### Problem to solve
Retype the lines starting with the line containing "Given: Select the config.cfg file icon" and ending with the line containing "point(77,53)", both included.

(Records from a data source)
---

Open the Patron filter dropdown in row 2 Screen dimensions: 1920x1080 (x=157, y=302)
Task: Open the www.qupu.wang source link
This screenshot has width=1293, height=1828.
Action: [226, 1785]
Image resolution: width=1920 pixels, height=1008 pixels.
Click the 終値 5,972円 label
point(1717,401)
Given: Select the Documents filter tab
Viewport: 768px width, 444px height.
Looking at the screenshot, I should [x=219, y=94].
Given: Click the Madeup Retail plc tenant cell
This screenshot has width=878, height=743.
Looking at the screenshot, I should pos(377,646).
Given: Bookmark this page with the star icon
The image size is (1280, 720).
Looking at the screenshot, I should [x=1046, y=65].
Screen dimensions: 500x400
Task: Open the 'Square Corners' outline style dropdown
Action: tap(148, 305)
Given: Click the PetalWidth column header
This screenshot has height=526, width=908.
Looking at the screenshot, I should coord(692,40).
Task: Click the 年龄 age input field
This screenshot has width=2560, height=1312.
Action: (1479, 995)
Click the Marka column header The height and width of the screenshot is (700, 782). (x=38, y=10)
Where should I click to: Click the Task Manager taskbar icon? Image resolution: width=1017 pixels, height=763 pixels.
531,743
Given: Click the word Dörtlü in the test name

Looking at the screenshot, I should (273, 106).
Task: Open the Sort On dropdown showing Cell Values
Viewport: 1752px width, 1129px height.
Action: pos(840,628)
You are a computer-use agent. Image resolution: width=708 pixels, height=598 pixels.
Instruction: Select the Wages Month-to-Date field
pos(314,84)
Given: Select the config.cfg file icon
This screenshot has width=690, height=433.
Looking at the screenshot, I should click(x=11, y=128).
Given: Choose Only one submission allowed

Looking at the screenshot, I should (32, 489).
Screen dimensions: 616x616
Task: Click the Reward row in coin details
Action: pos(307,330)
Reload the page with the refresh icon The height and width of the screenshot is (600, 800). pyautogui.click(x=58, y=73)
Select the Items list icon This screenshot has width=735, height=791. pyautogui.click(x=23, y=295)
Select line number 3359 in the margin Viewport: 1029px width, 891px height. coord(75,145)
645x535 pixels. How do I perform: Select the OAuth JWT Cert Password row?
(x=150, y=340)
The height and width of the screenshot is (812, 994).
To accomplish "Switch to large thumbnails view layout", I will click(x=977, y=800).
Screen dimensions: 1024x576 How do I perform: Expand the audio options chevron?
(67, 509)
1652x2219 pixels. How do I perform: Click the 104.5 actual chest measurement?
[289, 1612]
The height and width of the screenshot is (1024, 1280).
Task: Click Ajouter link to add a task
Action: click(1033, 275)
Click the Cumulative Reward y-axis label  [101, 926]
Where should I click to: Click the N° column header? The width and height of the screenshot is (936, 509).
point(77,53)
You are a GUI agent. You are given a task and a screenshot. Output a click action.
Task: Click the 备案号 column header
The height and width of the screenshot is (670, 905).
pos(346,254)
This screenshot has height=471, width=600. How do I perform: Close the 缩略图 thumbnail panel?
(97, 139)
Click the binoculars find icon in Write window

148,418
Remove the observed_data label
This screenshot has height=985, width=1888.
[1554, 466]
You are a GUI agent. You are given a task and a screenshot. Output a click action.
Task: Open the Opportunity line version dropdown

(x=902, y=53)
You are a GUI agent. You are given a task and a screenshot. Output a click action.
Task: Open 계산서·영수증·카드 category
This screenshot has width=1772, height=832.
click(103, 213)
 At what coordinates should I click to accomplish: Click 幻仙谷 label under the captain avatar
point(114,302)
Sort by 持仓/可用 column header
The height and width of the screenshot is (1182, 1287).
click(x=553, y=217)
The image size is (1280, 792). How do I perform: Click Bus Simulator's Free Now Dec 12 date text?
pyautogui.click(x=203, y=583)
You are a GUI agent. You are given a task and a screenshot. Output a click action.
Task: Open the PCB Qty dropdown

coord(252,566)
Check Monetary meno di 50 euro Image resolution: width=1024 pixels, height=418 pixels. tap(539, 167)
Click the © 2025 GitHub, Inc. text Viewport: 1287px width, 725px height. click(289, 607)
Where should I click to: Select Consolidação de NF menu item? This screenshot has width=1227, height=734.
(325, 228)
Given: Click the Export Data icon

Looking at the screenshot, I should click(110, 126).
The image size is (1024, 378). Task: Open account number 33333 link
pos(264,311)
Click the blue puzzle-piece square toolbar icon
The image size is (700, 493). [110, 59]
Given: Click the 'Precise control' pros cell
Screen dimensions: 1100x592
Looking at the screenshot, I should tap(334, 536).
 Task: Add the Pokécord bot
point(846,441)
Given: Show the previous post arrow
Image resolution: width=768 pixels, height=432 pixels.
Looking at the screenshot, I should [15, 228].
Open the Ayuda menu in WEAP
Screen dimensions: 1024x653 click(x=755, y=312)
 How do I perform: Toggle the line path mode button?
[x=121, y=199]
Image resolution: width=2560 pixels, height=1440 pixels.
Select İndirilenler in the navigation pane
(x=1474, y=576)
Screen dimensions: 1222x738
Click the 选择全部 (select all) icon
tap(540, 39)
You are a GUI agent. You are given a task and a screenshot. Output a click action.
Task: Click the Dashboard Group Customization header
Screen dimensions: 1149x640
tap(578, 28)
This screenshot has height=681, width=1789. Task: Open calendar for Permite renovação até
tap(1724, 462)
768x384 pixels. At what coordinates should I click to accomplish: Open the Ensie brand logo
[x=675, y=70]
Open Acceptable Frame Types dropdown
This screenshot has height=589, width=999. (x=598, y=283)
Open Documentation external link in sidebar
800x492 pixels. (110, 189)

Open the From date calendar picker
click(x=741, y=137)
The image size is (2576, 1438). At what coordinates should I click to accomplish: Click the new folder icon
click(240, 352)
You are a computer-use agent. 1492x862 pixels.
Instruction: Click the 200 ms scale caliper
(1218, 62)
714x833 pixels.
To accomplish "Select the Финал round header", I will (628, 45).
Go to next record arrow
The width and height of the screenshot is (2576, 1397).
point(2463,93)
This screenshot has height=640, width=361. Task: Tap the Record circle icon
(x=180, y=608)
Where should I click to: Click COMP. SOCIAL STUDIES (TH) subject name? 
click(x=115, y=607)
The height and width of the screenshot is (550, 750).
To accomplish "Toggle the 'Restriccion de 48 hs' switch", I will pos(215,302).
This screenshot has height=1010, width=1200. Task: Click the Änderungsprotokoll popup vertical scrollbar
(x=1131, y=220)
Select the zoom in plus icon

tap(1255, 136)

---

### Solution to this task
Given: Select the config.cfg file icon
This screenshot has width=690, height=433.
Looking at the screenshot, I should click(x=11, y=128).
Given: Choose Only one submission allowed

Looking at the screenshot, I should (32, 489).
Screen dimensions: 616x616
Task: Click the Reward row in coin details
Action: pos(307,330)
Reload the page with the refresh icon The height and width of the screenshot is (600, 800). pyautogui.click(x=58, y=73)
Select the Items list icon This screenshot has width=735, height=791. pyautogui.click(x=23, y=295)
Select line number 3359 in the margin Viewport: 1029px width, 891px height. coord(75,145)
645x535 pixels. How do I perform: Select the OAuth JWT Cert Password row?
(x=150, y=340)
The height and width of the screenshot is (812, 994).
To accomplish "Switch to large thumbnails view layout", I will click(x=977, y=800).
Screen dimensions: 1024x576 How do I perform: Expand the audio options chevron?
(67, 509)
1652x2219 pixels. How do I perform: Click the 104.5 actual chest measurement?
[289, 1612]
The height and width of the screenshot is (1024, 1280).
Task: Click Ajouter link to add a task
Action: click(1033, 275)
Click the Cumulative Reward y-axis label  [101, 926]
Where should I click to: Click the N° column header? The width and height of the screenshot is (936, 509).
point(77,53)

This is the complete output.